= Required tasks =
[1] Using the article on the Greenfield ice show, explain in one to three sentences why Brandi Weyers has kept skating.
[2] Decide whether each statement agrees with the article on the Greenfield ice show: (a) Thirteen skaters performed in the show. (b) Brandi Weyers has been skating for 17 years. (c) Linda Lopatka and Ruth Morse performed to "Let it Snow." Answer yes or no for each and quote the words from the article that decide it.

= Document passage =
.....

GREENFIELD — The local ponds may not be ready to support skaters but the winter pursuit is well under way at the Collins-Moylan Arena, where a figure skaters displayed the fearless grace of endless practice in a brief ice show Sunday.

All students at the rink, the 13 skaters took turns weaving across the ice, separately or in pairs, in glides punctuated with spins, jumps and the occasional gracefully recovered fall.

Skating Director Suzanne McCaughtry narrated as Brandi Weyers of Northfield performed a series of layback spins, arched backward on one foot, a one-and-a-half revolution axle jump, camel and seated spins. A camel spin has the skater supported on one leg, the other leg and torso parallel to the ice.

“I tell people I’m more comfortable on the ice than on the land,” Weyers said, adding her friends are always amazed she skates, given that she is prone to walking into things when off skates.

Weyers, 17, said she gave skating a try because a friend did it and has continued for 11 years, eight or nine of those under McCaughtry’s coaching, because of the relaxation it brings.

No matter how much she doesn’t feel like it, or doesn’t think she has time, Weyers said that disappears once she’s on the ice.

McCaughtry said the purpose of the mini ice show, 40 minutes stolen between the public skating time and lessons, was to display the potential and variety of the sport to those who show up for the public skate, with performances by skaters of various experience levels and aged 6 through their mid-60s.

Linda Lopatka, 64, of Sunderland, and Ruth Morse, 63, of Hadley, perform a routine prepared for an earlier competition, taking the ice with a sled and pantomiming a snowball fight and other winter pursuits to the tune of “Let it Snow.”

.....

= Supplied information =

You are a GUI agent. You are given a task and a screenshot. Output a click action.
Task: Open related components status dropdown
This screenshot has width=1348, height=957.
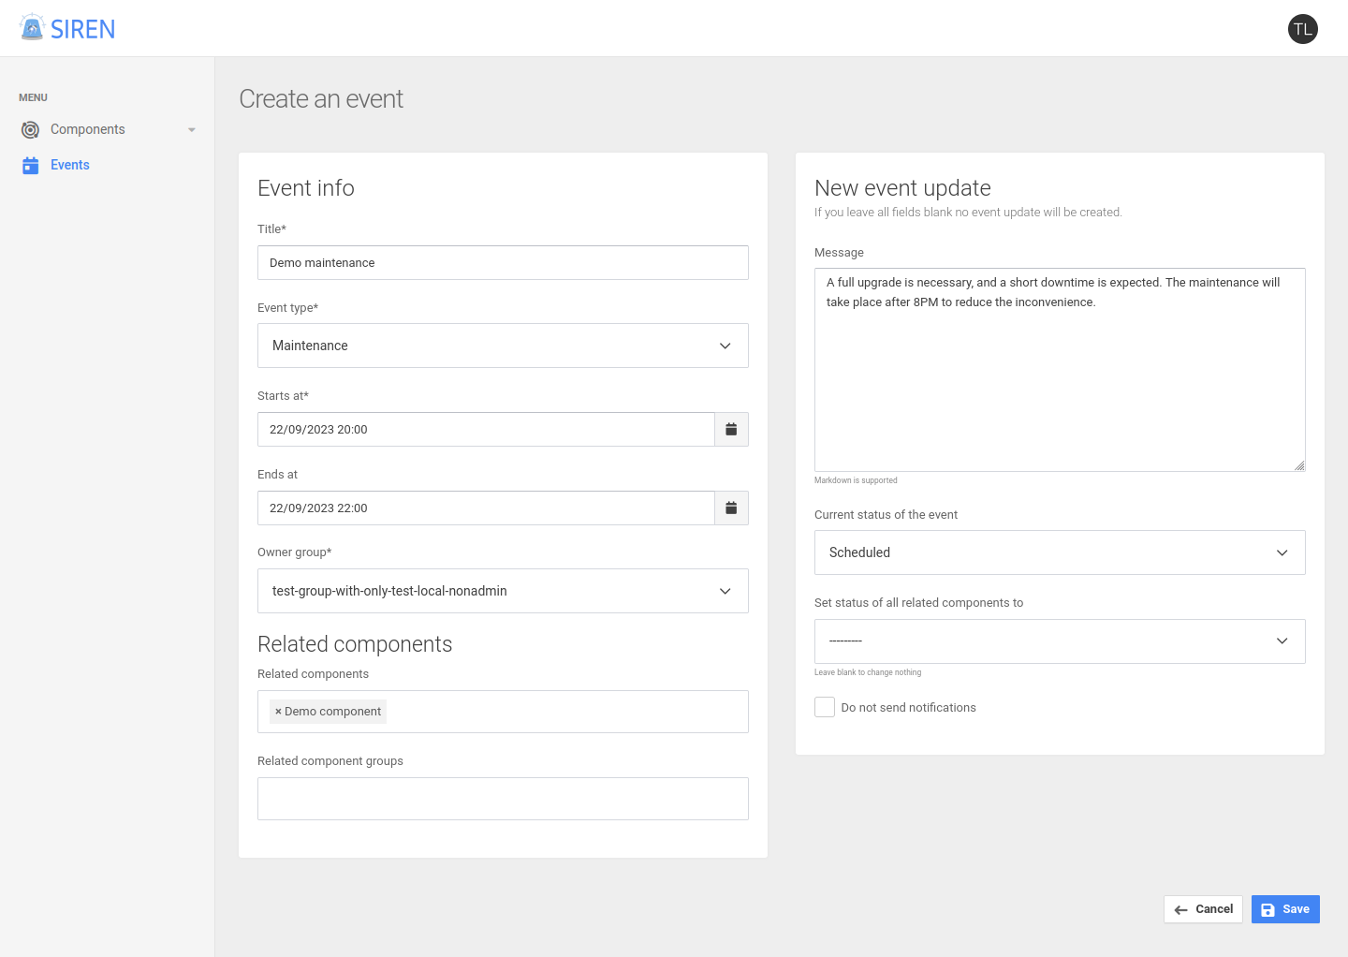point(1059,641)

.....

= Answers to the tasks =
[1] Weyers has kept skating for 11 years because of the relaxation it brings. However much she doesn't feel like skating, or thinks she doesn't have time, that feeling disappears once she is on the ice.

[2]
(a) Yes: "the 13 skaters took turns weaving across the ice"
(b) No: "has continued for 11 years"
(c) Yes: "to the tune of “Let it Snow.”"